I saw many strange things that night in Plato's Retreat. Now, I must drink to forget them.


Anonymous said...

If you only allow yourself one alcoholic drink a year, and have no one with whom to share a bottle of vintage Champagne, then it should be a Snowball. However, the humble Snowball has moved ahead since the days when Maynard's wine gums were so hard they had to be kept up the leg of your gym pants for a month before they were soft enough to masticate. Try this:
dip the rim of a glass (any glass will do, but a champagne saucer will look nicer, if less authentic, than a chipped tooth glass) in freshly squeezed lime juice. Then place it, rim down, into a bowl of sugar.

1 part chilled advocaat
2 parts chilled lemonade
½ lime, squeezed
sugar to decorate the glass

Stir with a Tunnocks Caramel Log and serve with a slice of lime and a cherry.

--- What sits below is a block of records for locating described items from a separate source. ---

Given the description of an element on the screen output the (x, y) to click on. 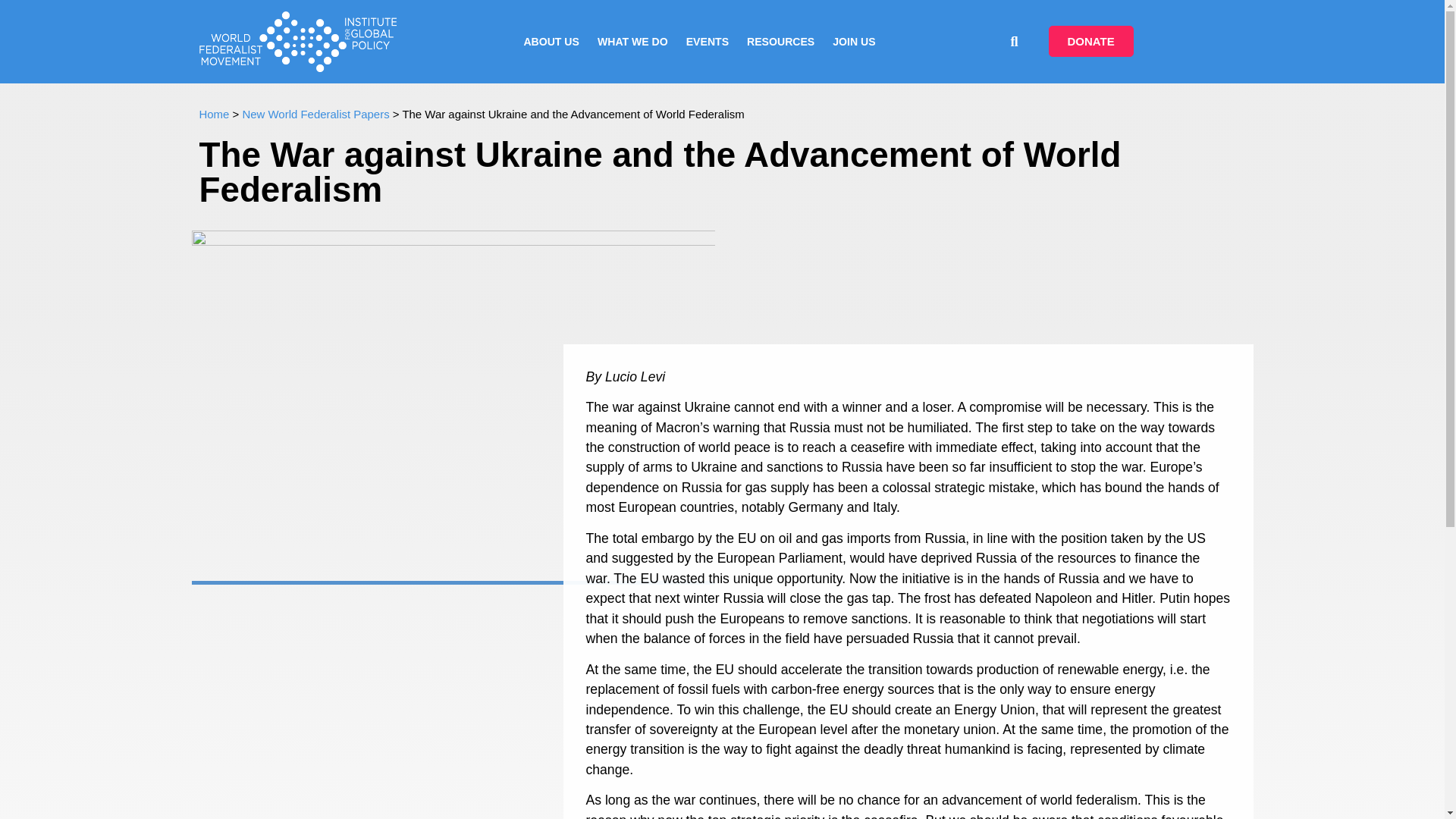
ABOUT US (550, 41)
RESOURCES (781, 41)
EVENTS (707, 41)
JOIN US (853, 41)
WHAT WE DO (632, 41)
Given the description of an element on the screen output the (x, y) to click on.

A few of these and you will be able to hear the ghostly echo of hooters from the Clyde shipyards, whether it's Hogmanay or not.

David Farrer said...

Mr Elder:

Welcome to the world of blogs. I have linked to you from Freedom and Whisky, but if you take a look at my other blog you may enjoy the photographs of Peebles.

Learson said...

If a feminist articulates her philosophy alone in a forest, is she still wrong?